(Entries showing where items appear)
********
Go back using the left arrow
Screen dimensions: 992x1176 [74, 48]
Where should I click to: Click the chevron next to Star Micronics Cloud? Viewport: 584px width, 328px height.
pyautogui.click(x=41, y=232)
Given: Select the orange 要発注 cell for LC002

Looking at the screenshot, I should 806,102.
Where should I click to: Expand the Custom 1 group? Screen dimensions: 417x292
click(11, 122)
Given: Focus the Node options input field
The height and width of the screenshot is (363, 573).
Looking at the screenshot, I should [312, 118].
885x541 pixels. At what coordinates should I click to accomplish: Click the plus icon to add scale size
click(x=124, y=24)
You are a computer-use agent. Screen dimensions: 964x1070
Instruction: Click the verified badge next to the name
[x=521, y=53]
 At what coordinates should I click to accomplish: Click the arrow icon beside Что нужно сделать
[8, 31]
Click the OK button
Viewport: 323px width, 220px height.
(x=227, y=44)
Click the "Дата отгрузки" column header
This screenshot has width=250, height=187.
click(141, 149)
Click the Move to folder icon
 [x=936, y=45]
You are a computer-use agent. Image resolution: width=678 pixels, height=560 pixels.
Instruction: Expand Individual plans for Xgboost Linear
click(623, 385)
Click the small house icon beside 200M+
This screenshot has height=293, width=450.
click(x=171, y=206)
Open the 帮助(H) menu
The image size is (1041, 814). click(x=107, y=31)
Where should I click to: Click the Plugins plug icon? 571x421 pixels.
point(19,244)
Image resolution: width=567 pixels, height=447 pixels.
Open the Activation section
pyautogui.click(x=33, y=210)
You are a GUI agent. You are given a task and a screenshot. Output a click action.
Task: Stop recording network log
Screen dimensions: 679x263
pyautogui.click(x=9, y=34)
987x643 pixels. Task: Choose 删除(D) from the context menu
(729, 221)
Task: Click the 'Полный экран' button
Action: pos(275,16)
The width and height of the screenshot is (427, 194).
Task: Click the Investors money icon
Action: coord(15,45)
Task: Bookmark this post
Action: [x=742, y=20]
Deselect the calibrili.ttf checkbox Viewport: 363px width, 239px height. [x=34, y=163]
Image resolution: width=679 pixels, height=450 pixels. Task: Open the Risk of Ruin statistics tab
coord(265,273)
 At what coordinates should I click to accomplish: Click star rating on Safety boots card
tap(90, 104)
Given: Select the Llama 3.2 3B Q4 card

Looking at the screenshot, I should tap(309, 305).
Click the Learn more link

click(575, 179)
********
## Task details
Recast all the records above as a Markdown table with two columns, Row and Line. Number each line in the Row column and leave out the blank lines.

## Expected output
| Row | Line |
|---|---|
| 1 | Go back using the left arrow |
| 2 | Screen dimensions: 992x1176 [74, 48] |
| 3 | Where should I click to: Click the chevron next to Star Micronics Cloud? Viewport: 584px width, 328px height. |
| 4 | pyautogui.click(x=41, y=232) |
| 5 | Given: Select the orange 要発注 cell for LC002 |
| 6 | Looking at the screenshot, I should 806,102. |
| 7 | Where should I click to: Expand the Custom 1 group? Screen dimensions: 417x292 |
| 8 | click(11, 122) |
| 9 | Given: Focus the Node options input field |
| 10 | The height and width of the screenshot is (363, 573). |
| 11 | Looking at the screenshot, I should [312, 118]. |
| 12 | 885x541 pixels. At what coordinates should I click to accomplish: Click the plus icon to add scale size |
| 13 | click(x=124, y=24) |
| 14 | You are a computer-use agent. Screen dimensions: 964x1070 |
| 15 | Instruction: Click the verified badge next to the name |
| 16 | [x=521, y=53] |
| 17 |  At what coordinates should I click to accomplish: Click the arrow icon beside Что нужно сделать |
| 18 | [8, 31] |
| 19 | Click the OK button |
| 20 | Viewport: 323px width, 220px height. |
| 21 | (x=227, y=44) |
| 22 | Click the "Дата отгрузки" column header |
| 23 | This screenshot has width=250, height=187. |
| 24 | click(141, 149) |
| 25 | Click the Move to folder icon |
| 26 |  [x=936, y=45] |
| 27 | You are a computer-use agent. Image resolution: width=678 pixels, height=560 pixels. |
| 28 | Instruction: Expand Individual plans for Xgboost Linear |
| 29 | click(623, 385) |
| 30 | Click the small house icon beside 200M+ |
| 31 | This screenshot has height=293, width=450. |
| 32 | click(x=171, y=206) |
| 33 | Open the 帮助(H) menu |
| 34 | The image size is (1041, 814). click(x=107, y=31) |
| 35 | Where should I click to: Click the Plugins plug icon? 571x421 pixels. |
| 36 | point(19,244) |
| 37 | Image resolution: width=567 pixels, height=447 pixels. |
| 38 | Open the Activation section |
| 39 | pyautogui.click(x=33, y=210) |
| 40 | You are a GUI agent. You are given a task and a screenshot. Output a click action. |
| 41 | Task: Stop recording network log |
| 42 | Screen dimensions: 679x263 |
| 43 | pyautogui.click(x=9, y=34) |
| 44 | 987x643 pixels. Task: Choose 删除(D) from the context menu |
| 45 | (729, 221) |
| 46 | Task: Click the 'Полный экран' button |
| 47 | Action: pos(275,16) |
| 48 | The width and height of the screenshot is (427, 194). |
| 49 | Task: Click the Investors money icon |
| 50 | Action: coord(15,45) |
| 51 | Task: Bookmark this post |
| 52 | Action: [x=742, y=20] |
| 53 | Deselect the calibrili.ttf checkbox Viewport: 363px width, 239px height. [x=34, y=163] |
| 54 | Image resolution: width=679 pixels, height=450 pixels. Task: Open the Risk of Ruin statistics tab |
| 55 | coord(265,273) |
| 56 |  At what coordinates should I click to accomplish: Click star rating on Safety boots card |
| 57 | tap(90, 104) |
| 58 | Given: Select the Llama 3.2 3B Q4 card |
| 59 | Looking at the screenshot, I should tap(309, 305). |
| 60 | Click the Learn more link |
| 61 | click(575, 179) |